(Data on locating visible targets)

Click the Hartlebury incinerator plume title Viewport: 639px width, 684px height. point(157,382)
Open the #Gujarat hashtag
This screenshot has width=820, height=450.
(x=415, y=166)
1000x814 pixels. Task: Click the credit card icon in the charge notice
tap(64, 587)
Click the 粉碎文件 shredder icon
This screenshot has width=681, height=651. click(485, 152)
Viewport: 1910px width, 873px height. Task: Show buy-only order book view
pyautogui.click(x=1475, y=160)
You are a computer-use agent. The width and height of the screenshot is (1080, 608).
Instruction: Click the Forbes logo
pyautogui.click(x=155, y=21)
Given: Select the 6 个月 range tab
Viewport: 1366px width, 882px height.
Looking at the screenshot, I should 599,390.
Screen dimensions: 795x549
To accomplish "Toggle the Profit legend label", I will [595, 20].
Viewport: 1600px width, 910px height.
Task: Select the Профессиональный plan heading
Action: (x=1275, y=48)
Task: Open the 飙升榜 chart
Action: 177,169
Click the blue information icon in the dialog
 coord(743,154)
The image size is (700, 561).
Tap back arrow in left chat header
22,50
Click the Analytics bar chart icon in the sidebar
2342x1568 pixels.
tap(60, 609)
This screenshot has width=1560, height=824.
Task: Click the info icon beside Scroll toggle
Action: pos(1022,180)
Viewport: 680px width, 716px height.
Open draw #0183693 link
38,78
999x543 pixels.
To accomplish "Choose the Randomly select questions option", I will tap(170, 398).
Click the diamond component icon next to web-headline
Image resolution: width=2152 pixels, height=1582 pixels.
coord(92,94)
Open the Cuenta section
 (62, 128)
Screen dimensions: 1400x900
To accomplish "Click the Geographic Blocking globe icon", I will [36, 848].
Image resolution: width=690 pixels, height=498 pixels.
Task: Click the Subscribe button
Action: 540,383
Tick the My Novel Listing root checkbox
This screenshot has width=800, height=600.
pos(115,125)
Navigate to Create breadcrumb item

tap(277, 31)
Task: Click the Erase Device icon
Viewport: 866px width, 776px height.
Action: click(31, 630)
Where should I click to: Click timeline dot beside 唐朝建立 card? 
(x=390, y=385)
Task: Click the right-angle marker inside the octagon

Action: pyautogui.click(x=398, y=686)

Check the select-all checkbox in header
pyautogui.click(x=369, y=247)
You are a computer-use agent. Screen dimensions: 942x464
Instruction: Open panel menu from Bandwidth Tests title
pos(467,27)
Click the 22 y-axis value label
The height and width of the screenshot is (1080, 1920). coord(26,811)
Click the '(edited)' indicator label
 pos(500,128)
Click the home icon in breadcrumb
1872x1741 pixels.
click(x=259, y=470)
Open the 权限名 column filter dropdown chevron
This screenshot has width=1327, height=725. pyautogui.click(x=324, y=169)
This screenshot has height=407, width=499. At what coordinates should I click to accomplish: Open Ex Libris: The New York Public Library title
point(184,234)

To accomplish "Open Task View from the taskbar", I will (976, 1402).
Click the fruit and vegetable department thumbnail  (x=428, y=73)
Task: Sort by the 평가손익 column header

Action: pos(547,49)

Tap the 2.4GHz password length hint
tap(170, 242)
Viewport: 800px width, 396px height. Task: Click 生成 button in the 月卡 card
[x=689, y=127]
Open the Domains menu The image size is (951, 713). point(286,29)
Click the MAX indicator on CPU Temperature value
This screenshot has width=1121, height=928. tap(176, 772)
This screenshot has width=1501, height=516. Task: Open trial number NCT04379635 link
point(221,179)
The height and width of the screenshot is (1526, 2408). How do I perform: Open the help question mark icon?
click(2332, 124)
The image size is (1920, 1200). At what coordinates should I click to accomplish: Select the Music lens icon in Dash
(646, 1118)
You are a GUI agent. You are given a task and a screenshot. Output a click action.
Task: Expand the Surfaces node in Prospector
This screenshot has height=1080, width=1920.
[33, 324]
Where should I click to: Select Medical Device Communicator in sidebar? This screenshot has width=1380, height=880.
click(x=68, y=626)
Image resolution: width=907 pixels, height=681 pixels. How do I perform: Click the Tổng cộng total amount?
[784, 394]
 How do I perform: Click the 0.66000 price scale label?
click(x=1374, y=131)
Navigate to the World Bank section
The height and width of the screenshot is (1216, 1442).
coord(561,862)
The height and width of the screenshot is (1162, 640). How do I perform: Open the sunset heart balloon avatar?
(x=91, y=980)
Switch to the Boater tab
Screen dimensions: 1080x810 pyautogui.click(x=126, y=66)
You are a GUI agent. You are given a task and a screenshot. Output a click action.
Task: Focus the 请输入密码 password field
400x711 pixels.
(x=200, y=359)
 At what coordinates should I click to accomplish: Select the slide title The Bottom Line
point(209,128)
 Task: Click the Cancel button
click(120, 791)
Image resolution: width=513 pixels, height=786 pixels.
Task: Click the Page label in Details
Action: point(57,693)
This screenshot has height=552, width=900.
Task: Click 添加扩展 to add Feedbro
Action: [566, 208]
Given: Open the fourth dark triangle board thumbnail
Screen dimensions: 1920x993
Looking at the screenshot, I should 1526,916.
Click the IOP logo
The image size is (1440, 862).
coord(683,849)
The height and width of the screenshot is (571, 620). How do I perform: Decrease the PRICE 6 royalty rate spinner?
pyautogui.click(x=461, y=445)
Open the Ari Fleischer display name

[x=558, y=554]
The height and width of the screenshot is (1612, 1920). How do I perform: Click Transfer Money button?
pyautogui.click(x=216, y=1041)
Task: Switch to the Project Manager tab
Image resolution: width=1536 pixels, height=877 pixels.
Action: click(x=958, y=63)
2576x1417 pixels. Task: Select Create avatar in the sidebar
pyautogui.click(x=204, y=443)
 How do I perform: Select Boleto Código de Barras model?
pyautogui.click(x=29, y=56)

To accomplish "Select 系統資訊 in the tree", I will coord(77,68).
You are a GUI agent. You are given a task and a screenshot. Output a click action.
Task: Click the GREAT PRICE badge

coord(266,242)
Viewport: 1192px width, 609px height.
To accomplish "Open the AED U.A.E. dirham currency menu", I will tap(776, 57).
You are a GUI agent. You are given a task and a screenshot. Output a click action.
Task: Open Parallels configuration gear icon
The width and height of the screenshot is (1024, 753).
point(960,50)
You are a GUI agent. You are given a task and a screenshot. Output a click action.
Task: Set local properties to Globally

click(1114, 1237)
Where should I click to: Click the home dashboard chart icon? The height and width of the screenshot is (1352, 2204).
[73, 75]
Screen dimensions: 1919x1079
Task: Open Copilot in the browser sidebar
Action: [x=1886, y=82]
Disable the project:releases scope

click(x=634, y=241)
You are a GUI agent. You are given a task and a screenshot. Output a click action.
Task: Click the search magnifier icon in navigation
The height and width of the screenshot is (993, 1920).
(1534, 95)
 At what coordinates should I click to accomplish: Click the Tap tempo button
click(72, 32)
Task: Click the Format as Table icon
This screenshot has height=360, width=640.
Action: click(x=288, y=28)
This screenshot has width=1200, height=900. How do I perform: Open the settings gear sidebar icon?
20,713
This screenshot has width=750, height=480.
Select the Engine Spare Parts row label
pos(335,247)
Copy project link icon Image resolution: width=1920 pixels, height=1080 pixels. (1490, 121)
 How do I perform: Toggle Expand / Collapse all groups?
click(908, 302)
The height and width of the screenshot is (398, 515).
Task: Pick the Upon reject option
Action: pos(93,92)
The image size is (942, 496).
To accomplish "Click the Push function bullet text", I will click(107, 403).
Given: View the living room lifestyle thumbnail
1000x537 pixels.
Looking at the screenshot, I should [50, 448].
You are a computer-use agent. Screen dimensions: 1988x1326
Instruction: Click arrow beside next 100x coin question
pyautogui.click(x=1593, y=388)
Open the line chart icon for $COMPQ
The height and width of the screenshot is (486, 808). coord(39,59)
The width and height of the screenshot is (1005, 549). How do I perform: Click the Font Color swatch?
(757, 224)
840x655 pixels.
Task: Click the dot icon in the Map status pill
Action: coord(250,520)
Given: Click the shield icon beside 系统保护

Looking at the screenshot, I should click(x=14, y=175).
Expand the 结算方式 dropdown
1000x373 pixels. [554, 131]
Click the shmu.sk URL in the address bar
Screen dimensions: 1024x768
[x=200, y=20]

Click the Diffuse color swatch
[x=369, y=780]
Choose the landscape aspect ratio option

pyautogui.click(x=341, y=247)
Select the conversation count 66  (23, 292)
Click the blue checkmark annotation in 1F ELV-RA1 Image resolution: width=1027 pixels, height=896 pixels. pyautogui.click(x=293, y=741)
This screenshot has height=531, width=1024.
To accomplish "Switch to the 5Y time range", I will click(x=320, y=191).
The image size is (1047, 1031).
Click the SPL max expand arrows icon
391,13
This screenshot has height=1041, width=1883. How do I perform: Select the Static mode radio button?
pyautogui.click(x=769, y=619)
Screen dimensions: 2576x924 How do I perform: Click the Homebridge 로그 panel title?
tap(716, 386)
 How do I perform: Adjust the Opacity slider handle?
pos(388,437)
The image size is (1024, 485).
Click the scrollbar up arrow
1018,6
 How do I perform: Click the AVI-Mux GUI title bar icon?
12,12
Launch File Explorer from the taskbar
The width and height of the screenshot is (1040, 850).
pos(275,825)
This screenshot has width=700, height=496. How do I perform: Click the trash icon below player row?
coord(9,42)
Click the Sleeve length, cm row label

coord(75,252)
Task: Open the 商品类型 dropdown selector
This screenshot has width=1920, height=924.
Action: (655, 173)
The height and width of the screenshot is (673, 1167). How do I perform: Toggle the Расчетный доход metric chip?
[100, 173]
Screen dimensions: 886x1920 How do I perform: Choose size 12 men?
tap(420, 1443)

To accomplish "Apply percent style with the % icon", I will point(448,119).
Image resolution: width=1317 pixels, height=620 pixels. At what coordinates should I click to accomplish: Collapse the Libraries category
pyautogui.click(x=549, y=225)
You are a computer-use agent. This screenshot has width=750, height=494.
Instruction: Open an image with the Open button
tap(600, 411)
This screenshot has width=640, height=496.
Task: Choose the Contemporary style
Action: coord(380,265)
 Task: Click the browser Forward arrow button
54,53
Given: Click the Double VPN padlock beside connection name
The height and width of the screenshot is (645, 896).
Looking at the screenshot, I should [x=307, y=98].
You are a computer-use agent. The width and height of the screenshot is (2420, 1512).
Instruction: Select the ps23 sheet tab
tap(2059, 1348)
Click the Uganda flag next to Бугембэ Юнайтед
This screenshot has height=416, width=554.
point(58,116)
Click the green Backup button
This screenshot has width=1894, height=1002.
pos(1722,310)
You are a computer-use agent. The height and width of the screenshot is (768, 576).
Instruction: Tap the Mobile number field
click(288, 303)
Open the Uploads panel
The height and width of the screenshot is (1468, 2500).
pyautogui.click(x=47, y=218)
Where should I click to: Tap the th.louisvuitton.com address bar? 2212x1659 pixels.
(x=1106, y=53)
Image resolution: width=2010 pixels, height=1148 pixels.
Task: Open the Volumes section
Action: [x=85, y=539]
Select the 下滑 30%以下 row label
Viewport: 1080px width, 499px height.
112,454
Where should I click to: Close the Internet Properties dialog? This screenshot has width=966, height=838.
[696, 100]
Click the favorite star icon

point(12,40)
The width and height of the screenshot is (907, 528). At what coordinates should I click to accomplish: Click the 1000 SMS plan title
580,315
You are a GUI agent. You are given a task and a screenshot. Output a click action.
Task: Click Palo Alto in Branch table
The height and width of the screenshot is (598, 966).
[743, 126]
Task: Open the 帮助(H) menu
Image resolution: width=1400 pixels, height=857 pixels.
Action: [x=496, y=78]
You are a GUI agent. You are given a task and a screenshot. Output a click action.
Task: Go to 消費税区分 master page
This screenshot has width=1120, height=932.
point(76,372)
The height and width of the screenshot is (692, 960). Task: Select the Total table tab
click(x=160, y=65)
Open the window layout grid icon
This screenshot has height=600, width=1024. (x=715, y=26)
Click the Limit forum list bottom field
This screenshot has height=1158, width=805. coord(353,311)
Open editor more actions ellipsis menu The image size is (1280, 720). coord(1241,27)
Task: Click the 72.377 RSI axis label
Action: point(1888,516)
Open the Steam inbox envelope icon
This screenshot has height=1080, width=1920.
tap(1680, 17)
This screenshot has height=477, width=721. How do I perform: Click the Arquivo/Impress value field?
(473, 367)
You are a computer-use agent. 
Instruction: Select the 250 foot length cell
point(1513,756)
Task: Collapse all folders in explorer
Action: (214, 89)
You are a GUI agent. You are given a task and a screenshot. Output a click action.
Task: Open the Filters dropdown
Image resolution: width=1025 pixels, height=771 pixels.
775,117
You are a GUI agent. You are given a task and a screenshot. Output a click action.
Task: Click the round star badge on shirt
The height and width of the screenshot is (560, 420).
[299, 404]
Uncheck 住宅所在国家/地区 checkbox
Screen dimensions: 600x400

Problem — Convert the lines of the material above, from the line containing "Where should I click to: Select" up to and including the line containing "Screen dimensions: 1080x810", into a JSON list of strings with one string per line, omitting any blank lines.

Task result —
[
  "Where should I click to: Select Medical Device Communicator in sidebar? This screenshot has width=1380, height=880.",
  "click(x=68, y=626)",
  "Image resolution: width=907 pixels, height=681 pixels. How do I perform: Click the Tổng cộng total amount?",
  "[784, 394]",
  " How do I perform: Click the 0.66000 price scale label?",
  "click(x=1374, y=131)",
  "Navigate to the World Bank section",
  "The height and width of the screenshot is (1216, 1442).",
  "coord(561,862)",
  "The height and width of the screenshot is (1162, 640). How do I perform: Open the sunset heart balloon avatar?",
  "(x=91, y=980)",
  "Switch to the Boater tab",
  "Screen dimensions: 1080x810 pyautogui.click(x=126, y=66)"
]